[Extracted data entries]
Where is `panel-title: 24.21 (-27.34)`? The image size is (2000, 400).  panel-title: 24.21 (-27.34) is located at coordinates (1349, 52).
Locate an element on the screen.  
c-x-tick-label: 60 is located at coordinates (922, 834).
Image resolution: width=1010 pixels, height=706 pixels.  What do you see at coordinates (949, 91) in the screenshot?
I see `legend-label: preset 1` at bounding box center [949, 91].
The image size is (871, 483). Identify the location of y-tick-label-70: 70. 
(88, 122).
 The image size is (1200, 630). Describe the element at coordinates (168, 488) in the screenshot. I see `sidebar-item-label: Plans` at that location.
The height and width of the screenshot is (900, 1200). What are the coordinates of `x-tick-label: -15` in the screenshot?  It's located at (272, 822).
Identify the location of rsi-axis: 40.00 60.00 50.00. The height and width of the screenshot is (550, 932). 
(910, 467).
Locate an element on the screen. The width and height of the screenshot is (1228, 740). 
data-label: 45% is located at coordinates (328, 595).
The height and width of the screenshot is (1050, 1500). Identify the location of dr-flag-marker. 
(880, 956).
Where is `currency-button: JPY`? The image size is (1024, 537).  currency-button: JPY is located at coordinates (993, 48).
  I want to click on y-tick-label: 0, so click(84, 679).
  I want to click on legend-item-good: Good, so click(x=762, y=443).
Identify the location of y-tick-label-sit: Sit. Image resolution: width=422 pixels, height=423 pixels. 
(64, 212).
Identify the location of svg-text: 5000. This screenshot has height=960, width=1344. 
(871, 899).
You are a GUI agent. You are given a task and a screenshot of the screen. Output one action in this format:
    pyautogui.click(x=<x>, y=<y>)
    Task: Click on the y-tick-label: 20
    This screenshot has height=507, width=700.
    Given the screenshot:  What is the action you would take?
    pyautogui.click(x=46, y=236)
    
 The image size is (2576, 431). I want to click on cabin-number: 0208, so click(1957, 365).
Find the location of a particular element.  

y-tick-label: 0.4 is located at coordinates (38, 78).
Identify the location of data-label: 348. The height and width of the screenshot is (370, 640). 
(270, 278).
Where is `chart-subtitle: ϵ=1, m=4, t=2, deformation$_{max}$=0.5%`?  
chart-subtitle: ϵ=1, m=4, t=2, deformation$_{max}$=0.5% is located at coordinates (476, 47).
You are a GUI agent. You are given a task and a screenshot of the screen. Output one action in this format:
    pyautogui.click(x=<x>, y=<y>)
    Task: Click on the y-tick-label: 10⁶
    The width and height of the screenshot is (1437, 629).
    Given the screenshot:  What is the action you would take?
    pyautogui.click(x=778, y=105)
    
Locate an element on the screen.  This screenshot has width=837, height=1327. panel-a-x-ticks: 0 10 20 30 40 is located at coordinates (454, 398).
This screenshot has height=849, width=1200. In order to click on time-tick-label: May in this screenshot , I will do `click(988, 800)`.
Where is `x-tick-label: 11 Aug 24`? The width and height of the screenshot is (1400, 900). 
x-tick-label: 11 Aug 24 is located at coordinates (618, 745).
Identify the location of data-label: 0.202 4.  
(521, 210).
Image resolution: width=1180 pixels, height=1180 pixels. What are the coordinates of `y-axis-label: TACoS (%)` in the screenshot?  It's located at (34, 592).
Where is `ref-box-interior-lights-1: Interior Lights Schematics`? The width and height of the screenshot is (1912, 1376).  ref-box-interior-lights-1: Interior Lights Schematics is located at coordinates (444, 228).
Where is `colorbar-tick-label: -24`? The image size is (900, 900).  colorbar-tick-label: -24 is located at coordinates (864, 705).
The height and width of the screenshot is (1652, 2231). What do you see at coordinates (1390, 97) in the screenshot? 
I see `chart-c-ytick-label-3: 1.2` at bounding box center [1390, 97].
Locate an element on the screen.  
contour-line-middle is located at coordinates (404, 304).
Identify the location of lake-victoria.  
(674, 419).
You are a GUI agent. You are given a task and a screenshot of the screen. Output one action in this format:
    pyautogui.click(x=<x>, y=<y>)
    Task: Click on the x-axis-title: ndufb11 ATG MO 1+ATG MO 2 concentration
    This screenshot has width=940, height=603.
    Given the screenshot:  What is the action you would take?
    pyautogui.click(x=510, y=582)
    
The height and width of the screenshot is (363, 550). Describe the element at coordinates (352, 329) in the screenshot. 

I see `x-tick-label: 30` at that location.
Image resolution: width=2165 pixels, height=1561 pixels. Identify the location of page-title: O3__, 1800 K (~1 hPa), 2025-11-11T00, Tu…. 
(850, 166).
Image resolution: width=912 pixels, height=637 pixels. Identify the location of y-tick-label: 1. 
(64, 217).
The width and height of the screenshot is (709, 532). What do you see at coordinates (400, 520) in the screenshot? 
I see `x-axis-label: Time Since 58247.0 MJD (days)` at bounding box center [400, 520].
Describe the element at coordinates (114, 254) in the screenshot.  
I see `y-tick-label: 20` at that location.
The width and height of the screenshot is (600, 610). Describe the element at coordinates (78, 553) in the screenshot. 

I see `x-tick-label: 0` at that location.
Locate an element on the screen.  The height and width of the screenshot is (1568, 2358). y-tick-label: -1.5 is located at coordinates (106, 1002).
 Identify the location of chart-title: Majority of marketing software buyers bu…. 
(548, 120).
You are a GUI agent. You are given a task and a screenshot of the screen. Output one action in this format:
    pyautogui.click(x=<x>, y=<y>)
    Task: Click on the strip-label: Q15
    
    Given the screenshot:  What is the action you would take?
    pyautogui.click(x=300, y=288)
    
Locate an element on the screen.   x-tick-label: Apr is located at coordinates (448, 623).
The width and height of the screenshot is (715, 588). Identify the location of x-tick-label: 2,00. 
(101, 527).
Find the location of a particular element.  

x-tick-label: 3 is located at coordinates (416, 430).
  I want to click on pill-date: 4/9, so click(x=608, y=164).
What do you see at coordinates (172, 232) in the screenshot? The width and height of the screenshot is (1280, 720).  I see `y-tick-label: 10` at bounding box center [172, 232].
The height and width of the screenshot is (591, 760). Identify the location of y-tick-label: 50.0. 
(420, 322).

### WHAT THE EXERCISE ASKS
Please gather every line of the listing above that contains the string "bounding". Letter case must match.

### TASK OUTPUT
I see `legend-label: preset 1` at bounding box center [949, 91].
I see `chart-c-ytick-label-3: 1.2` at bounding box center [1390, 97].
I see `x-axis-label: Time Since 58247.0 MJD (days)` at bounding box center [400, 520].
What do you see at coordinates (172, 232) in the screenshot? The width and height of the screenshot is (1280, 720).  I see `y-tick-label: 10` at bounding box center [172, 232].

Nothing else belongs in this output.